Microsoft: Different strokes

Series Title
Series Details No.8368, 27.3.04
Publication Date 27/03/2004
Content Type ,

Date: 27/03/04

Is the EU ruling against Microsoft merely a case of history repeating itself? Actually, no

STOP us if you've heard this one before. Microsoft, the world's largest software company, has been found guilty of abusing its monopoly. Its crime was to stifle competition by including (“bundling”) another of its programs with every copy of its Windows operating system, which is installed on over 90% of PCs - thus ensuring the ubiquity of Microsoft's program, and squeezing out its main rival. Regulators have proposed remedies to punish Microsoft; the company plans to appeal; the case will probably drag on for several more years.

All of this was true four years ago, and all of it is true again today. Last time around, Microsoft fell foul of American trustbusters when it used its monopoly to crush Netscape, a maker of web-browsing software. This time the ruling has come from Europe's competition authorities, after Microsoft used the same trick against RealNetworks, a maker of media-playback software. In the American case, the judge ordered Microsoft to be broken up. This punishment was overturned on appeal in 2001, in effect allowing Microsoft to continue to do business as usual. In Europe, the European Commission has imposed a €497m ($612m) fine, and has given Microsoft 90 days to produce a version of Windows with the media-playback functions removed (“unbundled”), so that PC makers can substitute rival software if they choose. But while its appeal is considered, Microsoft need do nothing, and it hopes that this punishment too will eventually be overturned.

So, is this merely history repeating itself? It may seem that way, but this time really is different, for the Commission's remedy is genuinely new. Because Microsoft's business model involves using its operating-system monopoly to expand into new markets by bundling new features into Windows, the best remedy would be the break-up originally proposed in America. Under current European law, Mario Monti, Europe's competition commissioner, cannot demand anything that dramatic. But he has asked for the next best thing: rather than breaking up Microsoft, he is attempting to break up Windows.

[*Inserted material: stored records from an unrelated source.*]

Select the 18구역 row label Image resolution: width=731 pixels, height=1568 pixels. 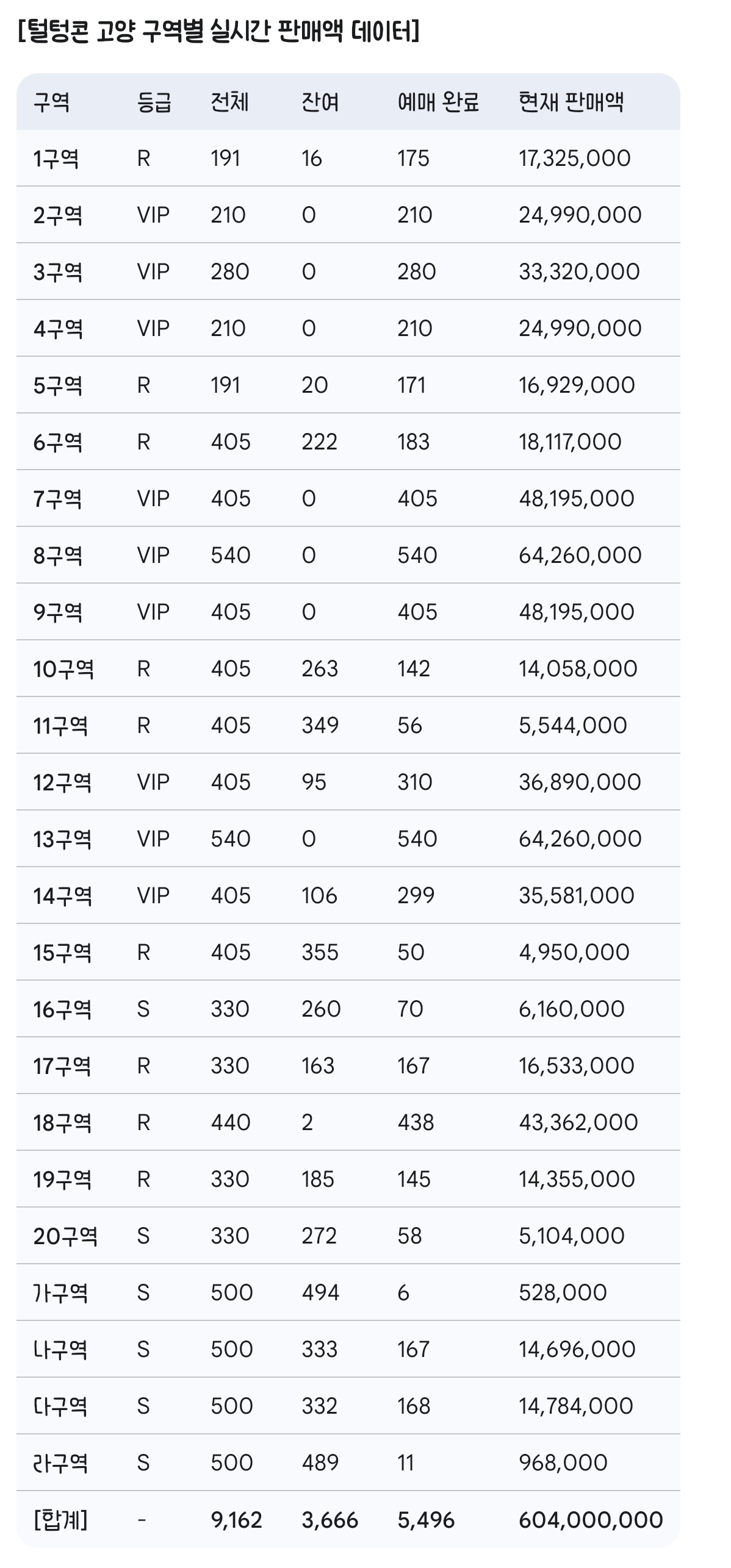coord(62,1123)
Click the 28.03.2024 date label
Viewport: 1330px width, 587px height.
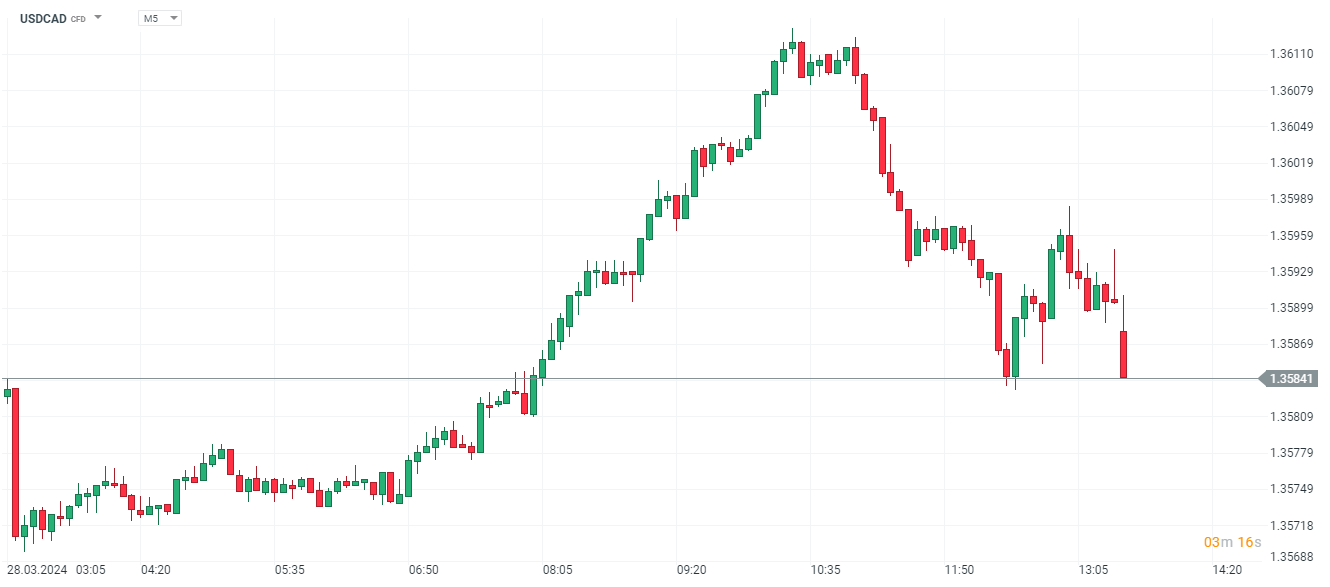click(37, 570)
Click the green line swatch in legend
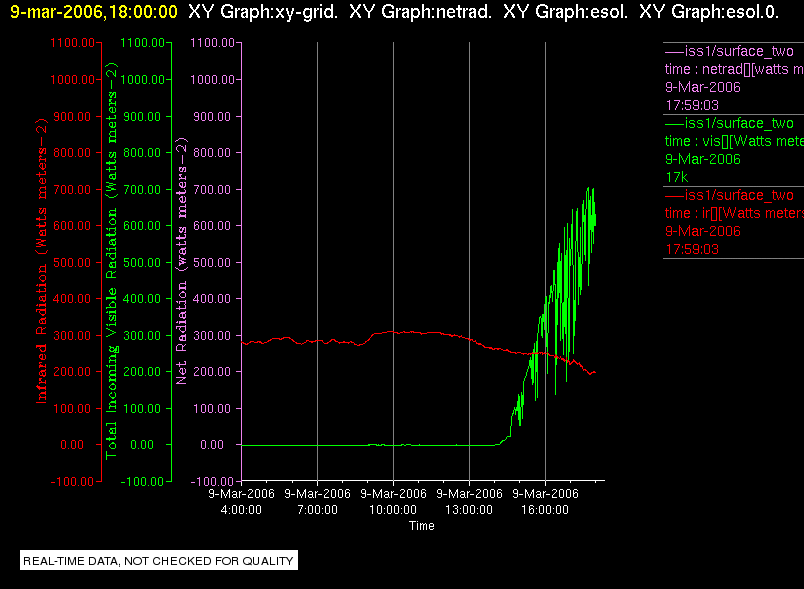The width and height of the screenshot is (804, 589). [674, 124]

The logical conclusion of this approach is a kind of “a la carte” Windows, in which PC makers and their users are free to choose which bits of Windows they want to buy, and which they don't. Microsoft would still be able to sell a version of Windows with all the bells and whistles attached, but nobody would be obliged to buy it. Whether this approach can be made to work remains to be seen. But the fact that Microsoft is fighting this ruling tooth and nail - and even offered to include rival firms' media-players inside Windows instead - shows that it is deeply worried that it might work.

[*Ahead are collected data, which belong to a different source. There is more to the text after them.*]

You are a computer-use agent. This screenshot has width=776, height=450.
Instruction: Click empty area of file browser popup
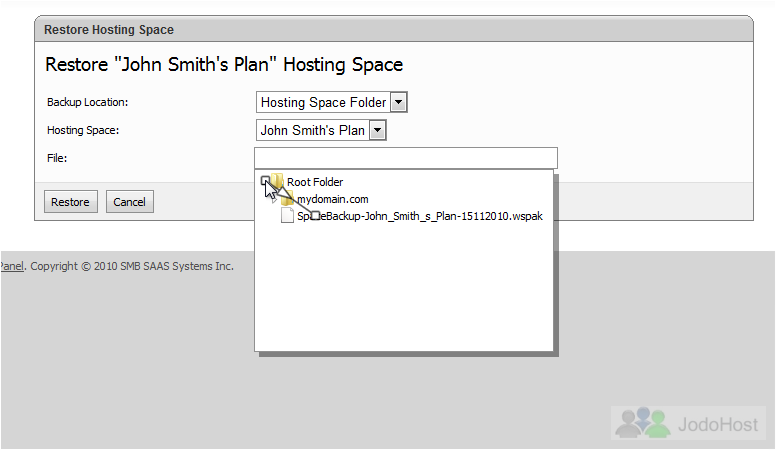tap(404, 290)
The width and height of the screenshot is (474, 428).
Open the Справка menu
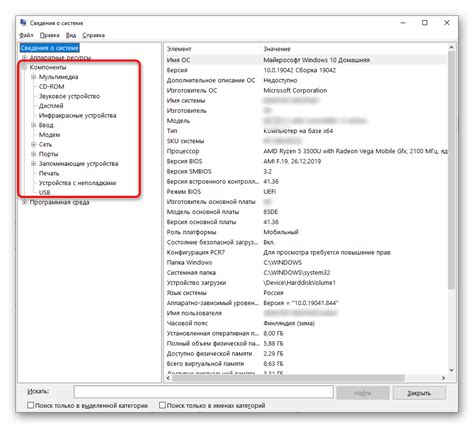click(x=94, y=35)
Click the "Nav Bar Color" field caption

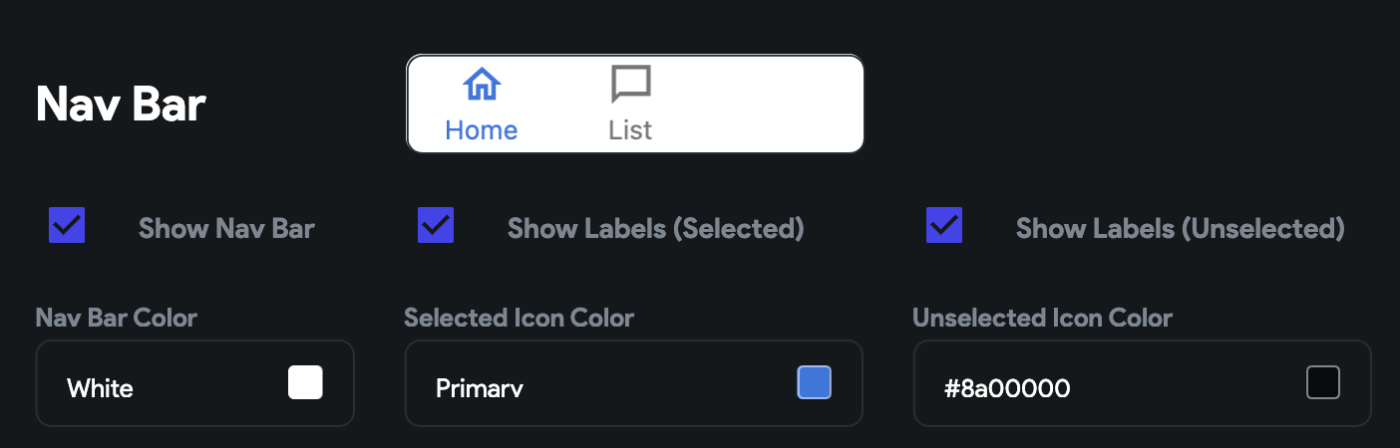click(116, 318)
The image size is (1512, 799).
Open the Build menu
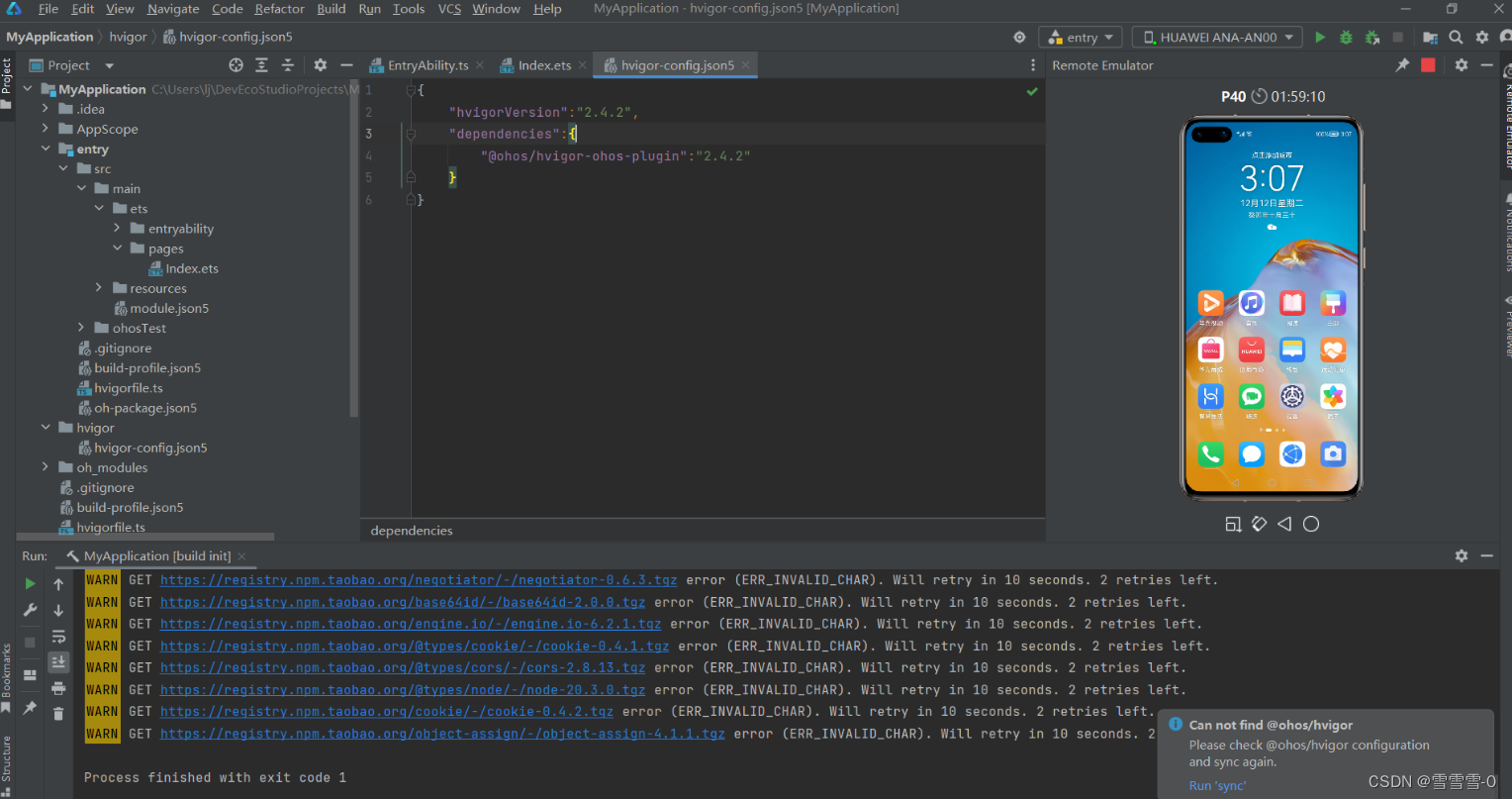click(x=331, y=9)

That highlights the key difference between the American and European cases. The eventual settlement in America was deliberately backward-looking, though it came too late to save Netscape. In the case of media-playback software, things are not quite so far advanced: RealNetworks has been overtaken by Microsoft, but is still alive and kicking. Mr Monti, however, is less interested in righting past wrongs than in preventing future ones. During settlement talks, he tried to get Microsoft to agree to a set of rules about which bits of Windows can be unbundled in future. It was failure to agree on this point that derailed the talks last week, and led to this week's ruling.

The next best thing

Microsoft's position is that software is such a complicated and fast-moving business that no set of rules on unbundling could possibly work. Instead, say company officials, each case should be treated individually. This, of course, conveniently allows Microsoft to continue to do as it pleases: it takes years for each case to work its way through the courts, and by then Microsoft's bundling has achieved the desired effect. The European Commission has realised this, and has tried to fashion a remedy that deals with the causes, rather than just the symptoms, of Microsoft's monopolistic practices.

A break-up of the entire firm would have been cleaner. Mr Monti's unbundling remedy will be difficult to apply, it may not survive an appeal, and it may not slow the Microsoft juggernaut even if it does. And yet, if competition is to be preserved and encouraged in the software industry, it is definitely worth a try.

Is the EU ruling against Microsoft merely a case of history repeating itself? Actually, the editorial argues, no.